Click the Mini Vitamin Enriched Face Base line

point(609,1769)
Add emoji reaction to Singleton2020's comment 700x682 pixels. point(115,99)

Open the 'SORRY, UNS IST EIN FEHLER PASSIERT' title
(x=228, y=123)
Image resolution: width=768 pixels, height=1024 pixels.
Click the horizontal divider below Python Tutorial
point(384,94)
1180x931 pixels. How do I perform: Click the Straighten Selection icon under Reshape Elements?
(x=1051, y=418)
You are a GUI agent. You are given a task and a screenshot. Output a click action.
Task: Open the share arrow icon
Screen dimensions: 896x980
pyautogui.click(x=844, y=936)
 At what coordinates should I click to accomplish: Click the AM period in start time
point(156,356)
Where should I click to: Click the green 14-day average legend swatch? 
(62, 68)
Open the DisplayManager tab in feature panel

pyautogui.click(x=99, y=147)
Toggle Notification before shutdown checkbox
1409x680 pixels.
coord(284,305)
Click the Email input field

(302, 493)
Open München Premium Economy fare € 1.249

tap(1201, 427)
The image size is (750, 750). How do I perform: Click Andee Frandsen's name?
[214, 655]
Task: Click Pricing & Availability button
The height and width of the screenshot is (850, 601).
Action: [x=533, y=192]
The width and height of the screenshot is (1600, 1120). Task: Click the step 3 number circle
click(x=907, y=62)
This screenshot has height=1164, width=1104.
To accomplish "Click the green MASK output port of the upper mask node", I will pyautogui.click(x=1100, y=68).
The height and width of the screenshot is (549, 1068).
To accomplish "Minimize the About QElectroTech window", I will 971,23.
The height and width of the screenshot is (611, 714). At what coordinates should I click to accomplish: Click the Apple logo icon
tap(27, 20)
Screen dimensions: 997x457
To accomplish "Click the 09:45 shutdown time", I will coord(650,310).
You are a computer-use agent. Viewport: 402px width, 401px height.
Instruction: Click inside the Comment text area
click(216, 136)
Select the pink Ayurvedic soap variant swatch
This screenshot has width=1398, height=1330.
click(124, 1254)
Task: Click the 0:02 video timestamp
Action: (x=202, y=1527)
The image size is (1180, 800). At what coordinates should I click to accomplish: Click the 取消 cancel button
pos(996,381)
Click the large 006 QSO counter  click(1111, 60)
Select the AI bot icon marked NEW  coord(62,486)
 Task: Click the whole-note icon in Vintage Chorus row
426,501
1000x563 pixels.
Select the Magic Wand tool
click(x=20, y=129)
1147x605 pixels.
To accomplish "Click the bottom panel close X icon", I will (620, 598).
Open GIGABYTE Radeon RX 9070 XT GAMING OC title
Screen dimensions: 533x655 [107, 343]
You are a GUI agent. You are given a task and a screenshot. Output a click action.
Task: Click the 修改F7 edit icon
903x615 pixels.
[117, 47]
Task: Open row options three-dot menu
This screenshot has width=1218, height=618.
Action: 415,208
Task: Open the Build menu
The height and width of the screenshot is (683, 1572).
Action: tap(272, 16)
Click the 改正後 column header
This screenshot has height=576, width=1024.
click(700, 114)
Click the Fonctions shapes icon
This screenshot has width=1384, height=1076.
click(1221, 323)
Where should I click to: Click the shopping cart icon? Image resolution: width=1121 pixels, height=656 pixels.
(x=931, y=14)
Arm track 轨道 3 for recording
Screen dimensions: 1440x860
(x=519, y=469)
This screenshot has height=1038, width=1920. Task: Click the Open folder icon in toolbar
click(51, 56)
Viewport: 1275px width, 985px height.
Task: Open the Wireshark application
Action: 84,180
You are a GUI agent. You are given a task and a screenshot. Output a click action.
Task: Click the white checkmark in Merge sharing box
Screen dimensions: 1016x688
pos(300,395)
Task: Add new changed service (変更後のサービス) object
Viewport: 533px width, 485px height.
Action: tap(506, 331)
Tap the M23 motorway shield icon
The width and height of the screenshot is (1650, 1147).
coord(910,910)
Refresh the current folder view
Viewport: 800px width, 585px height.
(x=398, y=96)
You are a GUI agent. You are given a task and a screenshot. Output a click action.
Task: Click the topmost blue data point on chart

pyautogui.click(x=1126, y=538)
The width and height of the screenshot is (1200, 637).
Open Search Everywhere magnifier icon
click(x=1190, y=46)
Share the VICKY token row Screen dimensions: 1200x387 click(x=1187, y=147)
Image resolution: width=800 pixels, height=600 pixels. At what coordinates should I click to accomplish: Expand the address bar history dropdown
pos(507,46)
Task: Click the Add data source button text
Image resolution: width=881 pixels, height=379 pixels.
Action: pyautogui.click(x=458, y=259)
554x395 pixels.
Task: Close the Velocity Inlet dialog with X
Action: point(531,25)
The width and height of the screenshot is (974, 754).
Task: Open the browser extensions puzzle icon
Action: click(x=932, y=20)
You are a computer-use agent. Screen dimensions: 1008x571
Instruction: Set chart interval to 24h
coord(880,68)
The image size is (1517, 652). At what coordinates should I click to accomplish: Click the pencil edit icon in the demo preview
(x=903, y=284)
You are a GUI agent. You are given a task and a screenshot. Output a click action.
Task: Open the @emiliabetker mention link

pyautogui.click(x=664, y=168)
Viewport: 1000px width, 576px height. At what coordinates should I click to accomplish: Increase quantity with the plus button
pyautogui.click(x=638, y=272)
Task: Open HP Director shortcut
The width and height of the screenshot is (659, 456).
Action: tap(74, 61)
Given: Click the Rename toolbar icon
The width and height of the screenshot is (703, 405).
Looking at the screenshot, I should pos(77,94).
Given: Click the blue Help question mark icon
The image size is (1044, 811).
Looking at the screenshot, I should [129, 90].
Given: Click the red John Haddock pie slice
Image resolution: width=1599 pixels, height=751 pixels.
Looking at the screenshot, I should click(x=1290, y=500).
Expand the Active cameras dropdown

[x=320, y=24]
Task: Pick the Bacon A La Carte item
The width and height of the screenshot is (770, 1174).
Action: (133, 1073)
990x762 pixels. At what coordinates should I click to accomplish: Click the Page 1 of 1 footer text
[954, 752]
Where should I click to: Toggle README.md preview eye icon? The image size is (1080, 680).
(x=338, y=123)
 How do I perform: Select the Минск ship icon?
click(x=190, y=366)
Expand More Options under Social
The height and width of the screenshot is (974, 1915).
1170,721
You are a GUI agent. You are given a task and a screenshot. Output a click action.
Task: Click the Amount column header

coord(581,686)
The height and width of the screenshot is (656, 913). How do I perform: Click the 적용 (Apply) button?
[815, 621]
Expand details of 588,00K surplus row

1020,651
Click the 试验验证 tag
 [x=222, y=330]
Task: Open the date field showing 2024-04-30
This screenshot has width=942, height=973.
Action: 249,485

+ + + + +

Go through the data and show each line that holds "computer".

You are a computer-use agent. Viewport: 402px width, 401px height.
You are a computer-use agent. Screen dimensions: 1008x571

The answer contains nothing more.